FMB : Prenons la direction des années 90 ! L'épopée en Coupe des Coupes débute dès la saison antérieure, avec la victoire aux tirs au but contre le Celta en Copa del Rey au Vicente-Calderón (0-0, 5 t.à.b. à 4). Quel souvenir gardez-vous de ce premier trophée ?
Le souvenir de nos supporters toujours loyaux, toujours à nous encourager au maximum. Du match en lui-même, je me souviens qu'on s'est compliqué la vie avec l'expulsion de Santi Aragón, d'autant qu'on ne jouait pas très bien. Le Celta avait une belle équipe, un grand gardien en la personne de Santiago Cañizares. Nous avons eu la chance d'arriver à la séance de tirs au but après une énorme parade d'Andoni Cedrún. Notre victoire devait être écrite et elle nous a permis de disputer la Coupe des Coupes.
FMB : Vous évoquez Andoni Cedrún : ce n'est peut-être pas le gardien espagnol le plus connu mais quel caractère !
C'était un leader du vestiaire, quelqu'un de très important, toujours là pour nous appuyer, à nous aider. Il était très positif, décisif non seulement lors des finales mais aussi tout au long de la saison. Il a été fondamental et évidemment, il a eu un très grand rôle dans nos succès car, chaque fois que c'était difficile, il y avait Andoni.
FMB : La campagne de Coupe des Coupes a débuté de manière très étrange : une défaite en Roumanie contre le Gloria Bistrița sur un terrain bordé par de nombreux militaires et un match retour... à Mestalla. Deux ambiances particulières ?
La Roumanie de cette époque avait des terrains difficiles, avec peu d'ambiance dans les tribunes. Mais on ne se cherchait pas d'excuses. Peu importe la pelouse et les circonstances, on était là pour jouer et gagner. On s'est fait surprendre sur deux occasions et ils nous ont battus (2-1). Ce fut difficile mais on avait ramené un bon résultat malgré tout. La Romareda avait été suspendue pour deux matches et on a dû aller à Valencia. Il y avait peu de public mais on savait qu'il était important de renverser le score et de passer, aussi bien sportivement qu'économiquement.
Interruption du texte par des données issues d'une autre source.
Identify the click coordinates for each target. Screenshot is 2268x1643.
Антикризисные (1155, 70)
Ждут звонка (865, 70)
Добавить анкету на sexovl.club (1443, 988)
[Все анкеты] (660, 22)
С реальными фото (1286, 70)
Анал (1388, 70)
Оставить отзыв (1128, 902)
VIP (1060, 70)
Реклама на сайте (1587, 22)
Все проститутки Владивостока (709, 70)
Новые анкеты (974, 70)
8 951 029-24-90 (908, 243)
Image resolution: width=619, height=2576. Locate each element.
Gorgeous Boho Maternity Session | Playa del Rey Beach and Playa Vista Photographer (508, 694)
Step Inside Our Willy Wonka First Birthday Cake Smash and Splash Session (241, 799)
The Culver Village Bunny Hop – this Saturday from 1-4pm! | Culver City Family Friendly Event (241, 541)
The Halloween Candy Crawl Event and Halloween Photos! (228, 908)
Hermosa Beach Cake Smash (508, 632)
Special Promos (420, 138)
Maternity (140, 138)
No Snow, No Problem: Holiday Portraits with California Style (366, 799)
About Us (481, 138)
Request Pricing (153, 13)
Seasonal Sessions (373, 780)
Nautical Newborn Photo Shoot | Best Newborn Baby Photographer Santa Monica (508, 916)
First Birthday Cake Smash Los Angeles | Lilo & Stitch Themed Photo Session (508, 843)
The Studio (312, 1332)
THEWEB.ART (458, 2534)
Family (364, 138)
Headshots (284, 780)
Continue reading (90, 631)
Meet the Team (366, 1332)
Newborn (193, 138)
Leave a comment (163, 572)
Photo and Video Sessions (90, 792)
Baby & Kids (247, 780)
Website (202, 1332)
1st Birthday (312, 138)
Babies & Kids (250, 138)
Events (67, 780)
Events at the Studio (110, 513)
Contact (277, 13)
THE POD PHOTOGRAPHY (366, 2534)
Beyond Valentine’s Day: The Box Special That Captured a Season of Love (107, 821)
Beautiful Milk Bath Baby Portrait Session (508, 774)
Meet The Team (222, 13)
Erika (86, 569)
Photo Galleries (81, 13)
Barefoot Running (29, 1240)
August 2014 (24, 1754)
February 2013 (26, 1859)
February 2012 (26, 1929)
On y est parvenu (4-0).
FMB : En 1/4 de finale, vous avez affronté Feyenoord. Dans un stade De Kuip étouffant, Ed de Goey avait réalisé un match fabuleux alors que vous aviez eu d'énormes occasions (défaite 1-0). Comment vit-on cette frustration ?
Ce fut certainement le meilleur match de sa carrière parce qu'il a tout arrêté et avec des parades exceptionnelles. Nous aussi, ce fut notre meilleur match de cette campagne de Coupe des Coupes. Déjà, il y avait une vraie ambiance de Coupe d'Europe avec des fumigènes, un adversaire avec beaucoup d'internationaux. Un vrai match de bonhommes. On n'avait pas peur, on y est allé pour nous battre et nous nous sommes procurés de très nombreuses occasions mais De Goey nous a tout sorti. On est reparti de Rotterdam avec la certitude de ce que nous devions faire à la Romareda au retour.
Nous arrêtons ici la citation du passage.